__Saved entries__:
☆ ☆ ☆ ☆ ☆ ☆ ☆

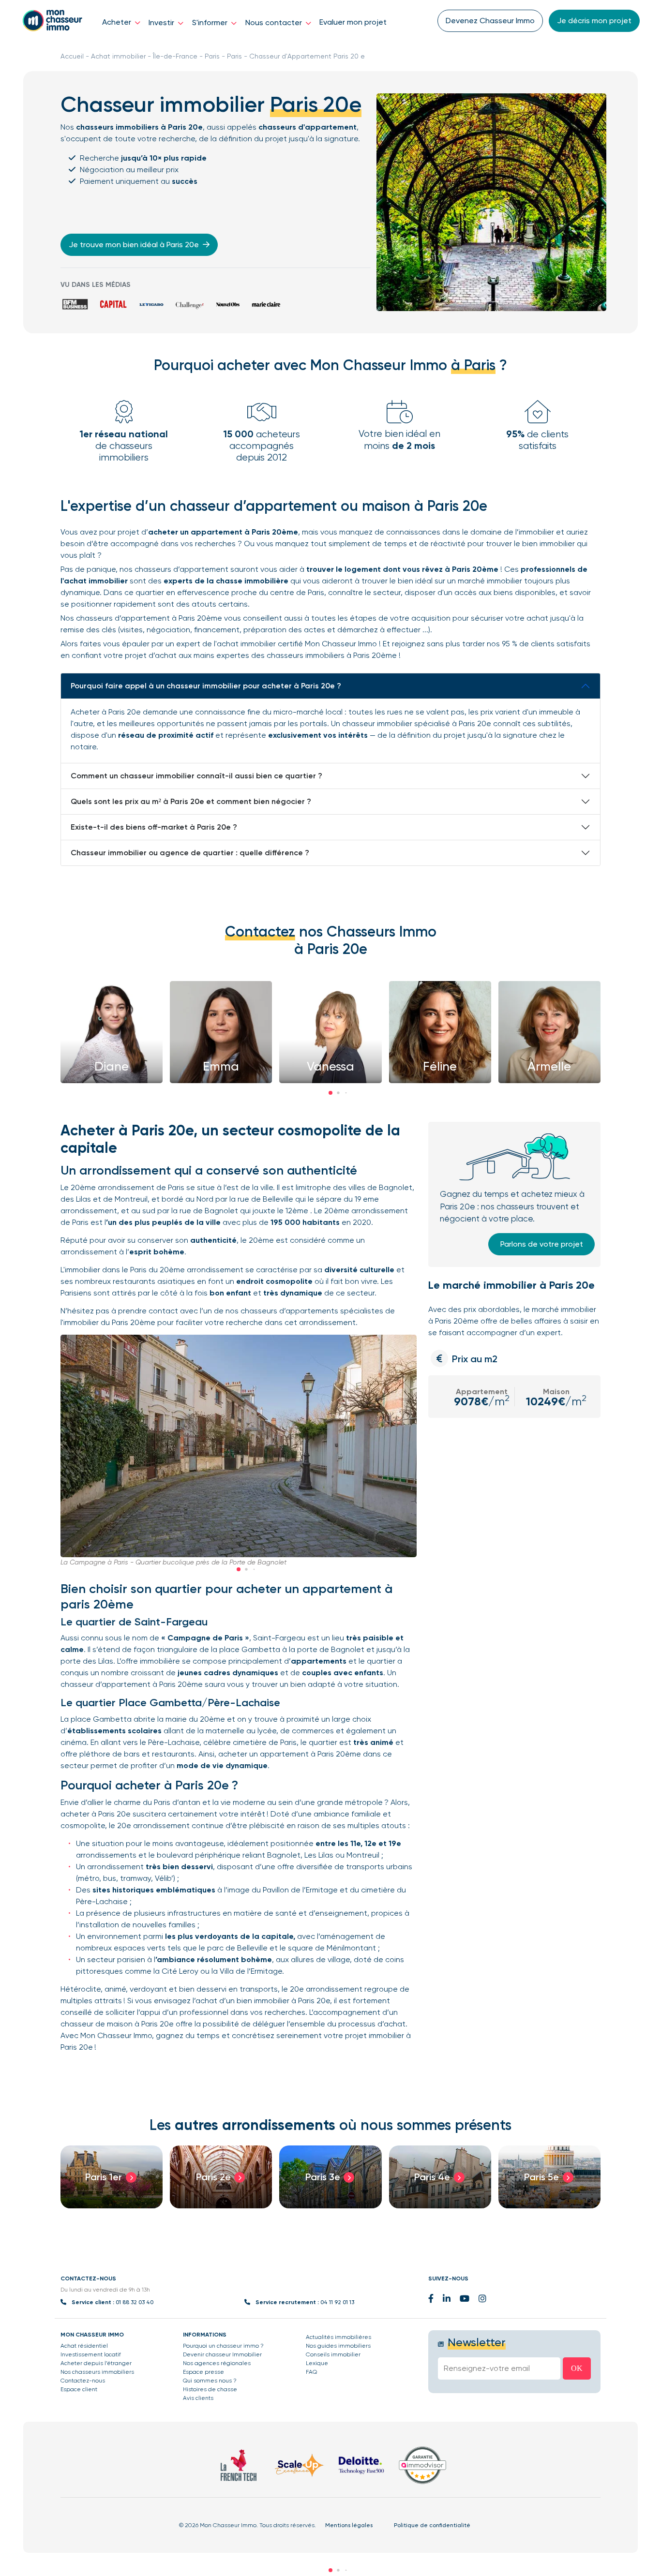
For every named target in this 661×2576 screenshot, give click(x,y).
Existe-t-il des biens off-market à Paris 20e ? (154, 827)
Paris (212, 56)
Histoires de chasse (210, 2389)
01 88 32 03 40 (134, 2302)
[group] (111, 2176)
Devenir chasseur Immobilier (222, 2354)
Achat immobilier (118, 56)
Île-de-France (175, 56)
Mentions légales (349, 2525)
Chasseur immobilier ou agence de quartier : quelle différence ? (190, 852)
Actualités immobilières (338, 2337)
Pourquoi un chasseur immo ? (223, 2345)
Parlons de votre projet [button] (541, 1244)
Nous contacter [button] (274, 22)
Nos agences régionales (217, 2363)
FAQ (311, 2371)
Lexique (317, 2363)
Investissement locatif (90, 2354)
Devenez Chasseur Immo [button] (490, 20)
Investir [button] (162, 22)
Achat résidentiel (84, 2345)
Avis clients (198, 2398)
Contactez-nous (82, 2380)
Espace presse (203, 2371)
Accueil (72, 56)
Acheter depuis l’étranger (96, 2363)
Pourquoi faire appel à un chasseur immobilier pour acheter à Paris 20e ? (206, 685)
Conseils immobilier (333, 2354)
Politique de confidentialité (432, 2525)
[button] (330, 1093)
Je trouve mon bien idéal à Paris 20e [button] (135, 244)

☆ ☆ ☆ ☆ ☆ ☆ ☆

__EXERCISE REQUIREMENTS__:
Write out the data in full and exactly as given, though without the images.

__RESULT OF THE EXERCISE__:
For every named target in this 661×2576 screenshot, give click(x,y).
Existe-t-il des biens off-market à Paris 20e ? (154, 827)
Paris (212, 56)
Histoires de chasse (210, 2389)
01 88 32 03 40 (134, 2302)
[group] (111, 2176)
Devenir chasseur Immobilier (222, 2354)
Achat immobilier (118, 56)
Île-de-France (175, 56)
Mentions légales (349, 2525)
Chasseur immobilier ou agence de quartier : quelle différence ? (190, 852)
Actualités immobilières (338, 2337)
Pourquoi un chasseur immo ? (223, 2345)
Parlons de votre projet [button] (541, 1244)
Nous contacter [button] (274, 22)
Nos agences régionales (217, 2363)
FAQ (311, 2371)
Lexique (317, 2363)
Investissement locatif (90, 2354)
Devenez Chasseur Immo [button] (490, 20)
Investir [button] (162, 22)
Achat résidentiel (84, 2345)
Avis clients (198, 2398)
Contactez-nous (82, 2380)
Espace presse (203, 2371)
Accueil (72, 56)
Acheter depuis l’étranger (96, 2363)
Pourquoi faire appel à un chasseur immobilier pour acheter à Paris 20e ? (206, 685)
Conseils immobilier (333, 2354)
Politique de confidentialité (432, 2525)
[button] (330, 1093)
Je trouve mon bien idéal à Paris 20e [button] (135, 244)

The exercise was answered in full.